[Items from a dataset]
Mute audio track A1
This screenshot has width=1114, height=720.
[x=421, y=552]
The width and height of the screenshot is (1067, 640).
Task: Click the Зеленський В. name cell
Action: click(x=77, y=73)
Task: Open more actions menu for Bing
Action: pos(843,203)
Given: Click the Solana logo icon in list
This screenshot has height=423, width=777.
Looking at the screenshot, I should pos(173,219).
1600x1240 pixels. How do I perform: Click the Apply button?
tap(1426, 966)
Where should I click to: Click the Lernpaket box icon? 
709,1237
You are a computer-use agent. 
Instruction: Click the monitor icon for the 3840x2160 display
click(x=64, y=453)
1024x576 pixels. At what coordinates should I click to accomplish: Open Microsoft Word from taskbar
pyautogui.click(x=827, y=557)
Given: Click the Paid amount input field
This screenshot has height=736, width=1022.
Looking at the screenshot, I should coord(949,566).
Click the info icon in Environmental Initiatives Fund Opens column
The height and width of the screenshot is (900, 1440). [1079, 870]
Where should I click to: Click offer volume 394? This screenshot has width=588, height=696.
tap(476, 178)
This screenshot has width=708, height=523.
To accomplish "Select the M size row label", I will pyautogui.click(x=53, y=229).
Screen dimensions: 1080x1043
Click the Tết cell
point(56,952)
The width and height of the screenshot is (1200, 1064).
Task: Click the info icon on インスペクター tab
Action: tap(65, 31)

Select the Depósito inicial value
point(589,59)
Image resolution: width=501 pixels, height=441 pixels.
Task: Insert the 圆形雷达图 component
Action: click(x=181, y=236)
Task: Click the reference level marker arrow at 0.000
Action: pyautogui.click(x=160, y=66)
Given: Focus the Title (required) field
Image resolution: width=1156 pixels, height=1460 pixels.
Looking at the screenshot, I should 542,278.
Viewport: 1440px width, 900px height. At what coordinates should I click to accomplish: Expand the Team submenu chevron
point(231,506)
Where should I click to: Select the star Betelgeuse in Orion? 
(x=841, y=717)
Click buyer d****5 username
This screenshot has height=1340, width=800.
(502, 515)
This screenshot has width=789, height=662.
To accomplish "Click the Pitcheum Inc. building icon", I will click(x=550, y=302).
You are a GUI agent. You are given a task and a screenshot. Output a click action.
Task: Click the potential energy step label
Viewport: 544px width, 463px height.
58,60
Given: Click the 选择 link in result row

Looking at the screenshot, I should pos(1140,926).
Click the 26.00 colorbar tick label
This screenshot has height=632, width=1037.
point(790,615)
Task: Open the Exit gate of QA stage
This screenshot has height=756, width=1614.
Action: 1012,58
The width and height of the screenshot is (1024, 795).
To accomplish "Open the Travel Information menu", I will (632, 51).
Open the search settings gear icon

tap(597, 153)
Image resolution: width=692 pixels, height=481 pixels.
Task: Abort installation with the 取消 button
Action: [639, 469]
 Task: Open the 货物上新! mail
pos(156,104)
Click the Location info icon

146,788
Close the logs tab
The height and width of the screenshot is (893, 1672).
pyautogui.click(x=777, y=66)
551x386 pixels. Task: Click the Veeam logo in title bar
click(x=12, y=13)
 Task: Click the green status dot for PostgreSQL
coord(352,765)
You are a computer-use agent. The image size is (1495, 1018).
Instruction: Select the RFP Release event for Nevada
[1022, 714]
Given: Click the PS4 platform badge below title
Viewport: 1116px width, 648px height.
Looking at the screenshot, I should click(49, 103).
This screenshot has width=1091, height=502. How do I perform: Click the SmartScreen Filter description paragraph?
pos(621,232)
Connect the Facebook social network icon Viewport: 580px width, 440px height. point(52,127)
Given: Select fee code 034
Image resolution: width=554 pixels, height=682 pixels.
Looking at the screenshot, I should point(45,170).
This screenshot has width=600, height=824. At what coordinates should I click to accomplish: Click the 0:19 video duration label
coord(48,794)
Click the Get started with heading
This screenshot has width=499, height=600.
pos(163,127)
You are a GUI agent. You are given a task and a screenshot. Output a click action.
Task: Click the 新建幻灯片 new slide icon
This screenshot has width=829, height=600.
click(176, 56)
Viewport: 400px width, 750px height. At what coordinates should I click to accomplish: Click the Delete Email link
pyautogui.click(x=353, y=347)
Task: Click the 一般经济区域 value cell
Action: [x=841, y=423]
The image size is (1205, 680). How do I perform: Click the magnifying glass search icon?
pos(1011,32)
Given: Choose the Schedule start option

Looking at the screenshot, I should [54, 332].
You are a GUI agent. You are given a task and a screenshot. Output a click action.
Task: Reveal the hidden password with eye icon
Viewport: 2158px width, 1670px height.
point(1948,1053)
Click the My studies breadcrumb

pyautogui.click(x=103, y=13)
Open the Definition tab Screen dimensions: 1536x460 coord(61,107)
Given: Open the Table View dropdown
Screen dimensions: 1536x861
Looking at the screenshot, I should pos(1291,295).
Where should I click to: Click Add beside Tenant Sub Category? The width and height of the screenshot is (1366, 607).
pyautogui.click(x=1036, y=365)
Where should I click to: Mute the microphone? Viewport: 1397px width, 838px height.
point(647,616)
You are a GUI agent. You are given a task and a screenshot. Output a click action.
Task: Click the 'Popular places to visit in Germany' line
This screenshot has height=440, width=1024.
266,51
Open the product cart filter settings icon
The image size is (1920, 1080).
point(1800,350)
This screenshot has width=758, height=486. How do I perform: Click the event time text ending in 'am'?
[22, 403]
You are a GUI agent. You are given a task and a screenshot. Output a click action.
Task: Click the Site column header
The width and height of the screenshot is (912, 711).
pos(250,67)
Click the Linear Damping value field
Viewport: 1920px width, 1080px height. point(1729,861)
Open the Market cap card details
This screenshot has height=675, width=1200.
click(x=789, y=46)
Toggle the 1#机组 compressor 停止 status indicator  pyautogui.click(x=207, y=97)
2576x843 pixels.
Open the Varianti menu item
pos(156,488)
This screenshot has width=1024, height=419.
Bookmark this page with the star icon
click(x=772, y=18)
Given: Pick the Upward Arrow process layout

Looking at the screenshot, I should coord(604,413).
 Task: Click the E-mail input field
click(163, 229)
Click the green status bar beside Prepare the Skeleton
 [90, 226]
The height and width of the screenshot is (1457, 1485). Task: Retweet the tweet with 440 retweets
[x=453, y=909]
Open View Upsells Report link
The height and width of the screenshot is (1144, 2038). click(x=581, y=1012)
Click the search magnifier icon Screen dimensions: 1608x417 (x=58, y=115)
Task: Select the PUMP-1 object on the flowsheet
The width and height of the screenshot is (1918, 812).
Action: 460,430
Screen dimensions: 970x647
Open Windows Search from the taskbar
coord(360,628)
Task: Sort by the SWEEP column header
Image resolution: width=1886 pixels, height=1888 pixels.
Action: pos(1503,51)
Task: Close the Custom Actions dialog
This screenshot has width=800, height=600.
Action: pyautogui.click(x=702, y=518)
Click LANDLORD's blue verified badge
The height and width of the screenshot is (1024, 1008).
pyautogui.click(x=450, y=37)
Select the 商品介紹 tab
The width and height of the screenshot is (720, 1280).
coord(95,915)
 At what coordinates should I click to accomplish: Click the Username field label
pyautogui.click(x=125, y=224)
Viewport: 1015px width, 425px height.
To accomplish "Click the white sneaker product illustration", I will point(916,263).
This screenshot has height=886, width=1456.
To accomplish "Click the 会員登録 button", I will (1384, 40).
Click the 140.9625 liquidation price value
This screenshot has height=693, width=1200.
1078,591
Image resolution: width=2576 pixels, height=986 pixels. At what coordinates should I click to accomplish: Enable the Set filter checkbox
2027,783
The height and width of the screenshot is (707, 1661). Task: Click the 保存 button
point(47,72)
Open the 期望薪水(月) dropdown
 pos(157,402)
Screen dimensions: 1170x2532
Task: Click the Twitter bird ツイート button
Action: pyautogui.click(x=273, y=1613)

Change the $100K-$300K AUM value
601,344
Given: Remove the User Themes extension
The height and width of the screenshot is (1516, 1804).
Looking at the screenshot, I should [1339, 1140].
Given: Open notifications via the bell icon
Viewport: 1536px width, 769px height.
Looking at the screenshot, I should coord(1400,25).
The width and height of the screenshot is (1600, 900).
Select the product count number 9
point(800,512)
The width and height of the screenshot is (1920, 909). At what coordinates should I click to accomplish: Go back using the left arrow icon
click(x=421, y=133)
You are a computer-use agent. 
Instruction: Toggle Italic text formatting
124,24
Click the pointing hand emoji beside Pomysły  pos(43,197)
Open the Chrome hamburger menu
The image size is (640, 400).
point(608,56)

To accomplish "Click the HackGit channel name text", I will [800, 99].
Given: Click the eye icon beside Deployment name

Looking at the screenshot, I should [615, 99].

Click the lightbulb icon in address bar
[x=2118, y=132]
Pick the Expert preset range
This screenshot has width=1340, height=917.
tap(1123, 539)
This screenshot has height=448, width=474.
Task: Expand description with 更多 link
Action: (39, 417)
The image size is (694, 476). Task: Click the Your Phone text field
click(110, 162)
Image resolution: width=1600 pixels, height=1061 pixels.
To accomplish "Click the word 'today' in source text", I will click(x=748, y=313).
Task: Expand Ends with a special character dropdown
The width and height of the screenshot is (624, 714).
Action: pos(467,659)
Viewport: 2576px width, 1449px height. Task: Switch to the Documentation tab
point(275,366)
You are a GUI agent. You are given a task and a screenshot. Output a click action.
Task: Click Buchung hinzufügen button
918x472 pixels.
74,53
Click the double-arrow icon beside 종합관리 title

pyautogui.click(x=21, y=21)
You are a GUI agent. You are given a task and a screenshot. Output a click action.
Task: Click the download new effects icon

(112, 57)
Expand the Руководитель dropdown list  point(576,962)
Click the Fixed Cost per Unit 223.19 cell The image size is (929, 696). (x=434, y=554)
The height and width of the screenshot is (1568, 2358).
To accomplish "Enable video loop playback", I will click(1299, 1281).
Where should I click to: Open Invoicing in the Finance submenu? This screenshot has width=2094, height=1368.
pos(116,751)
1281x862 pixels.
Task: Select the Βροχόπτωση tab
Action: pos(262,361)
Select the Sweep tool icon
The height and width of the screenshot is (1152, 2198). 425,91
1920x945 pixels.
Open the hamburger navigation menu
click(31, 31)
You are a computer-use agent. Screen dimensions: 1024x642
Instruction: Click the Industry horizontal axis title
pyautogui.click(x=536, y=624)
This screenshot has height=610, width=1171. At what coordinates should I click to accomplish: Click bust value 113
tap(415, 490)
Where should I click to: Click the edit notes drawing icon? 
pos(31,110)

**Description of the task**: Convert the stretch of the items above from the line containing "The height and width of the screenshot is (707, 1661)." through the line containing "Action: pyautogui.click(x=273, y=1613)" into a JSON list of strings, with one string per line and blank lines omitted.

**Exercise result**:
[
  "The height and width of the screenshot is (707, 1661). Task: Click the 保存 button",
  "point(47,72)",
  "Open the 期望薪水(月) dropdown",
  " pos(157,402)",
  "Screen dimensions: 1170x2532",
  "Task: Click the Twitter bird ツイート button",
  "Action: pyautogui.click(x=273, y=1613)"
]